■ Exercise objective
Return the data. Every word must match.

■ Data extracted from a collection
........
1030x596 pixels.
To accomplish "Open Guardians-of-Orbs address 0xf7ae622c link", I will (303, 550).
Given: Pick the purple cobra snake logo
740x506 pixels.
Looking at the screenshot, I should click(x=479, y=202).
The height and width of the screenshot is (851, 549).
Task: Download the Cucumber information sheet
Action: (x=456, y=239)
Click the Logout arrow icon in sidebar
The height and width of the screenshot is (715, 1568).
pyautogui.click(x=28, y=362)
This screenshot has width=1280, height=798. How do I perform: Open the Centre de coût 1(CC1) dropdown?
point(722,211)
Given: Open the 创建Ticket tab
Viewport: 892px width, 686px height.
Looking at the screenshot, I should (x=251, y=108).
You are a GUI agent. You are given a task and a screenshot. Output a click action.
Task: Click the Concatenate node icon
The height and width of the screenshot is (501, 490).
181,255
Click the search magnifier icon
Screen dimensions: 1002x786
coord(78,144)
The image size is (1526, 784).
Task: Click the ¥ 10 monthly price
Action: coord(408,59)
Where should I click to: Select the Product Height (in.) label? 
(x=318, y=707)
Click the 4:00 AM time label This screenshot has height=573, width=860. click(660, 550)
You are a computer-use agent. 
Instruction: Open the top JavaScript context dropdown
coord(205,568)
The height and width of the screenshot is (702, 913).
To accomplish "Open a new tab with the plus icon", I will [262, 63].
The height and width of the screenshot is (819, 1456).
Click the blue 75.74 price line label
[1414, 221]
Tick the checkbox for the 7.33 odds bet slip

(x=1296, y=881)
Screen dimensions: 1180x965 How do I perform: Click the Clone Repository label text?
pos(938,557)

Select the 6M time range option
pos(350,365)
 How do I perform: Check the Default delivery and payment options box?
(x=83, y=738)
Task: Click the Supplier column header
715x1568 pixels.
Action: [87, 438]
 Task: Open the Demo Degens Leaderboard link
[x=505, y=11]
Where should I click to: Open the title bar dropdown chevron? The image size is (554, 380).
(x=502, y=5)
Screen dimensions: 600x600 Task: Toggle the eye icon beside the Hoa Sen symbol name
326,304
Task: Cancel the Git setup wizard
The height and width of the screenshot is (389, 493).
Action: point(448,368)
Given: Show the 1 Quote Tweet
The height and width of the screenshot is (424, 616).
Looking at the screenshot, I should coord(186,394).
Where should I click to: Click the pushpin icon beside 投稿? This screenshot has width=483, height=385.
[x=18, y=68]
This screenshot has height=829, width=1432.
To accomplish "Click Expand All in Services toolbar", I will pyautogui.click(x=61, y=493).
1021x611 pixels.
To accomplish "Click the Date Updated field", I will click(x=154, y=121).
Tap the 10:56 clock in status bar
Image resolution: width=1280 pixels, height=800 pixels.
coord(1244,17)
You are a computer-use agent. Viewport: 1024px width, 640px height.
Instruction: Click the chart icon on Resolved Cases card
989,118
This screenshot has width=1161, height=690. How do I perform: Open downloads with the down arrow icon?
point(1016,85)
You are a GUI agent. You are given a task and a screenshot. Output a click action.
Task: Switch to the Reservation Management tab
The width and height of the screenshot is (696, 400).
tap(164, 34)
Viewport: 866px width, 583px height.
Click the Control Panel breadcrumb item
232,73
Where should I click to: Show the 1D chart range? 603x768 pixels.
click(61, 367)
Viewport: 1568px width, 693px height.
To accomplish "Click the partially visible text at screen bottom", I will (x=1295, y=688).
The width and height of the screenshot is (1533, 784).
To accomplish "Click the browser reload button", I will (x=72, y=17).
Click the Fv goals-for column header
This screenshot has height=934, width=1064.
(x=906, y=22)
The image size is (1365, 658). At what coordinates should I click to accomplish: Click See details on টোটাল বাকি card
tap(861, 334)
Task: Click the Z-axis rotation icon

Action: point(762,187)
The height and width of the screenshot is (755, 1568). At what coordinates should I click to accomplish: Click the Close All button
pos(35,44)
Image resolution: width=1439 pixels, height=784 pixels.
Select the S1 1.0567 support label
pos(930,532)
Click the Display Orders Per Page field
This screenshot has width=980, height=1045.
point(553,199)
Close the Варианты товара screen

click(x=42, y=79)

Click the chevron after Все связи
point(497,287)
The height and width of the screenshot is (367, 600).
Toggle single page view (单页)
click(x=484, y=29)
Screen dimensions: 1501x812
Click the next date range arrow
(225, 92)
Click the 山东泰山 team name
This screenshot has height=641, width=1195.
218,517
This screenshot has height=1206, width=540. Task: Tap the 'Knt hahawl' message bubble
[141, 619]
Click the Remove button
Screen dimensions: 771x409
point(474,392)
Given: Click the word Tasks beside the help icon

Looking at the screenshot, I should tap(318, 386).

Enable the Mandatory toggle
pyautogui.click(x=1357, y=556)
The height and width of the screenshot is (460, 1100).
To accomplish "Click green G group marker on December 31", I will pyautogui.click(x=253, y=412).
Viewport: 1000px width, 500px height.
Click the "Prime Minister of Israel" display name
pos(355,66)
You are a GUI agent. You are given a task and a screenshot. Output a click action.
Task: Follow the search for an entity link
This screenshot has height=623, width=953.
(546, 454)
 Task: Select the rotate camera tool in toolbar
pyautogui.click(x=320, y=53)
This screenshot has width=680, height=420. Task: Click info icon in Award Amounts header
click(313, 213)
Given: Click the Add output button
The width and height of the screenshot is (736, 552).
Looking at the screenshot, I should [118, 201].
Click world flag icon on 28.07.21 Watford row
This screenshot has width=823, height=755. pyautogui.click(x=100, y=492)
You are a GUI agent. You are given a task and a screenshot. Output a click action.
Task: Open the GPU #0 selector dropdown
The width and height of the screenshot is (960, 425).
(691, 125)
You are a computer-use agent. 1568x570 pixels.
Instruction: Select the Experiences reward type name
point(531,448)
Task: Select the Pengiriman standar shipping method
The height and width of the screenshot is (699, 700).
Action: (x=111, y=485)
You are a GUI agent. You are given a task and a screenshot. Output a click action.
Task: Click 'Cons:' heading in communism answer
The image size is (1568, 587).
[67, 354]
........
■ Your solution
1030x596 pixels.
To accomplish "Open Guardians-of-Orbs address 0xf7ae622c link", I will (303, 550).
Given: Pick the purple cobra snake logo
740x506 pixels.
Looking at the screenshot, I should click(x=479, y=202).
The height and width of the screenshot is (851, 549).
Task: Download the Cucumber information sheet
Action: (x=456, y=239)
Click the Logout arrow icon in sidebar
The height and width of the screenshot is (715, 1568).
pyautogui.click(x=28, y=362)
This screenshot has width=1280, height=798. How do I perform: Open the Centre de coût 1(CC1) dropdown?
point(722,211)
Given: Open the 创建Ticket tab
Viewport: 892px width, 686px height.
Looking at the screenshot, I should (x=251, y=108).
You are a GUI agent. You are given a task and a screenshot. Output a click action.
Task: Click the Concatenate node icon
The height and width of the screenshot is (501, 490).
181,255
Click the search magnifier icon
Screen dimensions: 1002x786
coord(78,144)
The image size is (1526, 784).
Task: Click the ¥ 10 monthly price
Action: coord(408,59)
Where should I click to: Select the Product Height (in.) label? 
(x=318, y=707)
Click the 4:00 AM time label This screenshot has height=573, width=860. click(660, 550)
You are a computer-use agent. 
Instruction: Open the top JavaScript context dropdown
coord(205,568)
The height and width of the screenshot is (702, 913).
To accomplish "Open a new tab with the plus icon", I will [262, 63].
The height and width of the screenshot is (819, 1456).
Click the blue 75.74 price line label
[1414, 221]
Tick the checkbox for the 7.33 odds bet slip

(x=1296, y=881)
Screen dimensions: 1180x965 How do I perform: Click the Clone Repository label text?
pos(938,557)

Select the 6M time range option
pos(350,365)
 How do I perform: Check the Default delivery and payment options box?
(x=83, y=738)
Task: Click the Supplier column header
715x1568 pixels.
Action: [87, 438]
 Task: Open the Demo Degens Leaderboard link
[x=505, y=11]
Where should I click to: Open the title bar dropdown chevron? The image size is (554, 380).
(x=502, y=5)
Screen dimensions: 600x600 Task: Toggle the eye icon beside the Hoa Sen symbol name
326,304
Task: Cancel the Git setup wizard
The height and width of the screenshot is (389, 493).
Action: point(448,368)
Given: Show the 1 Quote Tweet
The height and width of the screenshot is (424, 616).
Looking at the screenshot, I should coord(186,394).
Where should I click to: Click the pushpin icon beside 投稿? This screenshot has width=483, height=385.
[x=18, y=68]
This screenshot has height=829, width=1432.
To accomplish "Click Expand All in Services toolbar", I will pyautogui.click(x=61, y=493).
1021x611 pixels.
To accomplish "Click the Date Updated field", I will click(x=154, y=121).
Tap the 10:56 clock in status bar
Image resolution: width=1280 pixels, height=800 pixels.
coord(1244,17)
You are a computer-use agent. Viewport: 1024px width, 640px height.
Instruction: Click the chart icon on Resolved Cases card
989,118
This screenshot has width=1161, height=690. How do I perform: Open downloads with the down arrow icon?
point(1016,85)
You are a GUI agent. You are given a task and a screenshot. Output a click action.
Task: Switch to the Reservation Management tab
The width and height of the screenshot is (696, 400).
tap(164, 34)
Viewport: 866px width, 583px height.
Click the Control Panel breadcrumb item
232,73
Where should I click to: Show the 1D chart range? 603x768 pixels.
click(61, 367)
Viewport: 1568px width, 693px height.
To accomplish "Click the partially visible text at screen bottom", I will (x=1295, y=688).
The width and height of the screenshot is (1533, 784).
To accomplish "Click the browser reload button", I will (x=72, y=17).
Click the Fv goals-for column header
This screenshot has height=934, width=1064.
(x=906, y=22)
The image size is (1365, 658). At what coordinates should I click to accomplish: Click See details on টোটাল বাকি card
tap(861, 334)
Task: Click the Z-axis rotation icon

Action: point(762,187)
The height and width of the screenshot is (755, 1568). At what coordinates should I click to accomplish: Click the Close All button
pos(35,44)
Image resolution: width=1439 pixels, height=784 pixels.
Select the S1 1.0567 support label
pos(930,532)
Click the Display Orders Per Page field
This screenshot has width=980, height=1045.
point(553,199)
Close the Варианты товара screen

click(x=42, y=79)

Click the chevron after Все связи
point(497,287)
The height and width of the screenshot is (367, 600).
Toggle single page view (单页)
click(x=484, y=29)
Screen dimensions: 1501x812
Click the next date range arrow
(225, 92)
Click the 山东泰山 team name
This screenshot has height=641, width=1195.
218,517
This screenshot has height=1206, width=540. Task: Tap the 'Knt hahawl' message bubble
[141, 619]
Click the Remove button
Screen dimensions: 771x409
point(474,392)
Given: Click the word Tasks beside the help icon

Looking at the screenshot, I should tap(318, 386).

Enable the Mandatory toggle
pyautogui.click(x=1357, y=556)
The height and width of the screenshot is (460, 1100).
To accomplish "Click green G group marker on December 31", I will pyautogui.click(x=253, y=412).
Viewport: 1000px width, 500px height.
Click the "Prime Minister of Israel" display name
pos(355,66)
You are a GUI agent. You are given a task and a screenshot. Output a click action.
Task: Follow the search for an entity link
This screenshot has height=623, width=953.
(546, 454)
 Task: Select the rotate camera tool in toolbar
pyautogui.click(x=320, y=53)
This screenshot has width=680, height=420. Task: Click info icon in Award Amounts header
click(313, 213)
Given: Click the Add output button
The width and height of the screenshot is (736, 552).
Looking at the screenshot, I should [118, 201].
Click world flag icon on 28.07.21 Watford row
This screenshot has width=823, height=755. pyautogui.click(x=100, y=492)
You are a GUI agent. You are given a task and a screenshot. Output a click action.
Task: Open the GPU #0 selector dropdown
The width and height of the screenshot is (960, 425).
(691, 125)
You are a computer-use agent. 1568x570 pixels.
Instruction: Select the Experiences reward type name
point(531,448)
Task: Select the Pengiriman standar shipping method
The height and width of the screenshot is (699, 700).
Action: (x=111, y=485)
You are a GUI agent. You are given a task and a screenshot. Output a click action.
Task: Click 'Cons:' heading in communism answer
The image size is (1568, 587).
[67, 354]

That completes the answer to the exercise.